A new machine learning model that draws from the contents of news articles can effectively predict locations that face risks of food insecurity.

The model, which could be used to help prioritize the allocation of emergency food assistance across vulnerable regions, marks an improvement over existing measurements, the researchers say.

“Our approach could drastically improve the prediction of food crisis outbreaks up to 12 months ahead of time using both real-time news streams and a predictive model that is simple to interpret,” says Samuel Fraiberger, a visiting researcher at New York University’s Courant Institute of Mathematical Sciences, a data scientist at the World Bank, and an author of the Science Advances study.

“Traditional measurements of food insecurity risk factors, such as conflict severity indices or changes in food prices, are often incomplete, delayed, or outdated,” says coauthor Lakshminarayanan Subramanian, a professor at the Courant Institute. “Our approach takes advantage of the fact that risk factors triggering a food crisis are mentioned in the news prior to being observable with traditional measurements.”

Food insecurity threatens the lives of hundreds of millions of people around the world.
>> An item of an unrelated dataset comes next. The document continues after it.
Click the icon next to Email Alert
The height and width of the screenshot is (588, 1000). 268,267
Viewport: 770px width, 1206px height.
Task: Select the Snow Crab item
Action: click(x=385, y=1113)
According to the Food and Agriculture Organization of the United Nations, the number of undernourished increased from 624 million people in 2014 to 688 million in 2019.

The authors write that conditions have deteriorated since then due to the COVID-19 pandemic, climate change, and armed conflicts—in 2021, between 702 and 828 million people worldwide faced hunger. Moreover, severe food insecurity increased both globally and in every region in 2021.

Despite the acute and widespread nature of this affliction, current methods to detect future food crises rely on risk measures that are insufficient, hindering efforts to address them.